On the subject of friendly animals, Kage felt that keeping pets was vastly different from domesticating animals. For one thing, domestication is not always a friendly process – it’s a lot more like slavery. Not a lot of humans will bother to keep hundreds of animals they can’t use for something – and we generally question their sanity when they do. Crazy cat ladies? Dog hoarders? Really peculiar people with reptile collections? But no one thinks twice about some guy with a thousand cows or a few dozen sheep – not as long as he occasionally, you know, kills them for something. That’s apparently normal.
Pets, though, you keep because you like them. Because you like to look at them, touch them, listen to them; because you have an emotional relationship with them. Is that normal? Well, it happens a lot … Kage figured that was as good a definition of normal as you could probably get for human behaviour. She also felt that, along with their tribalism and xenophobia, most humans have a wistful urge to meet with what is undeniably alien – and animals are as close as most people can get to it without triggering other, nastier, more violent instincts.
Obviously, human beings would really, really like to be friends with someone. Maybe not other humans, but certainly someone. Kage figured the history of humans and animals showed that clearly.
Gorillas, you know, who are more peaceful than humans, do occasionally keep pets in their own captivity. Chimpanzees – who, conversely, are even worse characters than humans – don’t. An interesting difference, Kage thought.And remember, she held apes firmly on the “people” list.
Why do people try so hard to communicate, for instance, with dolphins? Because they are extravagantly alien, obviously intelligent, and accidentally endowed with smiles. The ones that don’t have those nice smiles – the orcas – are cautiously assigned a certain gravitas and dignity, but no one really wants to go play with them – they’re scary. And yet, as Kage observed, most dolphins are thorough dicks – but they’re dicks in a human way, and it’s mostly the guy dolphins, and anyway – boys will be boys …
But animal domestication did make Kage nervous. She felt it was necessary but was unsure if it was moral, and she didn’t like having to balance ethics against necessities. She liked to eat meat, and was on good terms with her canine and incisor teeth. Some of her friends, besides, had 4 legs or wings, and she enjoyed their company. She researched PETA and came away horrified: sorry if I offend anyone, Dear Readers, but those folks are insane. Also, they kill more animals than they save – Kage , whose sympathies were ready to be engaged by them, instead came up with the viciously idiotic Beast Slavery Movement to point out their asininities. It all left her on the fence where domestic animals were concerned.

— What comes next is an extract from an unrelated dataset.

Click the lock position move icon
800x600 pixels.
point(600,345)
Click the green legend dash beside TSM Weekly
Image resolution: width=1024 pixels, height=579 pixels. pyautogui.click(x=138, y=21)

What’s my point here? I am not sure, Dear Readers. Probably a story idea is gestating, and I am suffering intellectual cravings … It may be part of the Charlotte story; it may be something unrelated to Kage’s Canon. But I do have her notes, and her thoughts on the conundrum of the Matter of Animals; I have the many, many articles people send me on lost and/or recovered species in the world. I have the little life sitting next to me as I write, singing himself softly to sleep and occasionally calling out from under his cage cover to make sure I – the flock, the Companion, the approved Other- am still here in the dark …
We’re all in the dark, you know? Kage always did say, you should hold fast to any love you find. Offer it freely. Scorn none.
Maybe that’s all I’m doing tonight. There are worse ways to begin a new year.